- Born: 1885 Kumbharia, Kutch, British India
- Died: 1978 (aged 92–93) Nasik, India
- Occupations: Railway and civil contractor, Industrialist, Philanthropist

= J. D. C. Bytco =

Indian contractor, businessman and philanthropist

Jairambhai Dayabhai Chauhan Bytco (1885–1978), better known by name J. D. C. Bytco, was a railway and civil contractor, industrialist and philanthropist based at Nasik, India.

==Life sketch==
Jairam was born to Dayabhai Chauhan in 1885 in Kumbharia in Kutch, British India. He belonged to Mestri community of Kutch.
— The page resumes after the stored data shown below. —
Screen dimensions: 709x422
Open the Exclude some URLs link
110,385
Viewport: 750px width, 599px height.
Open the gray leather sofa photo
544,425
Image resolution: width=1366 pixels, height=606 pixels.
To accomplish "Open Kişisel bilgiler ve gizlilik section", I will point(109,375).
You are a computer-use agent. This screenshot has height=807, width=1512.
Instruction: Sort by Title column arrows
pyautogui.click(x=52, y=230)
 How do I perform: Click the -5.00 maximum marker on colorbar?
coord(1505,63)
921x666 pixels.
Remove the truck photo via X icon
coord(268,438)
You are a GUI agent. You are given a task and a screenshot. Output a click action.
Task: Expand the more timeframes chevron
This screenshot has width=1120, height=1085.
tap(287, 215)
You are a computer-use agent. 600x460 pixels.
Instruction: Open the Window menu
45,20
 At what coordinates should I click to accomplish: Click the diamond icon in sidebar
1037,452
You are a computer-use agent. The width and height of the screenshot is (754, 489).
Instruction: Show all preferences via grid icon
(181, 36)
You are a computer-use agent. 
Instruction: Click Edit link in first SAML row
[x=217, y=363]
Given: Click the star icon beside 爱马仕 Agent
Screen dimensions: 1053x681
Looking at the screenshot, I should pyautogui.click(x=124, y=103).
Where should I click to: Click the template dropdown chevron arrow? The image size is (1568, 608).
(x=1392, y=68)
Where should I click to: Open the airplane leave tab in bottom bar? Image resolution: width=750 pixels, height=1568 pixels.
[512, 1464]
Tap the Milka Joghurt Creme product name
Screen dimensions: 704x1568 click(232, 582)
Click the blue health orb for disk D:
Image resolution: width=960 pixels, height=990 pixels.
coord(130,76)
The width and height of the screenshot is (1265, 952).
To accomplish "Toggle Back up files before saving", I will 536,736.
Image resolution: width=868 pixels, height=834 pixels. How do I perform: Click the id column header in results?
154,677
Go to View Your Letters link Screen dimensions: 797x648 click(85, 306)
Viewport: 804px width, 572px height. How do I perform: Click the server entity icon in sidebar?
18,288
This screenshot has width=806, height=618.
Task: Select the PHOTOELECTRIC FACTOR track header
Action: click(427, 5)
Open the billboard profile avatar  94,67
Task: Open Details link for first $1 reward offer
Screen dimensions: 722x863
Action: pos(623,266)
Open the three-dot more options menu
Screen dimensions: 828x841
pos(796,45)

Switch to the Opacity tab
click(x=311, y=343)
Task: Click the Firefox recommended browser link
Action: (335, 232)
His father Dahya Vira Chauhan was also a railway contractor. Jayram Dahya carried on his father's legacy as a railway contractor and later became an industrialist. He founded J. D. Bytco Limited, an oral health-care and herbal product manufacturing company, that produces gripe water, tooth powder and other oral and baby care products. He ventured in the hotel industry, founded Bytco Cinema Hall and was at a time one of the top industrialists of Nasik.

He died in 1978 at Nasik.

A main square of Nashik is named Bytco Point after him.

==Charitable deeds==
In later years of his life he gave away much of his wealth to charities. In 1971, he founded the Muktidham temple complex at Nashik Road, which has a replica of twelve Jyotirlingas, temple of Krishna and other deities within its temple complex and is one of the tourist attractions of the town. He took personal interest in building of Muktidham temple and also employed the services of the painter Raghubir Mulgaonkar for beautification of temple complex. The Muktidham complex also houses a dharamshala, which can accommodate at least 200 pilgrims. He also built a Hindu crematorium near Muktidham.

He also donated land and money to start Jairambhai High School, D. D. Bytco Higher Secondary School, Smt R. J. Chauhan High School, J. D. Bytco Commerce & Science College & J.D.C. Bytco Institute of Management & Higher Studies in Nashik. He also donated money to start Bytco hospital, which is now named Jairam Hospital & Research Center, located in Nasik Road near Muktidham temple.

Also at Kumbharia in Kutch, he built a dharamshala, donated funds to rehabilitation of their kuldevi temple and the founding of a primary and secondary school.

He founded the Jairambhai Dayabhai Chauhan (Bytco) Charitable Trust, through which he carried on his charitable activities. The trust still continues to donate monies for charitable works, scholarships and research works and is now managed by his sons.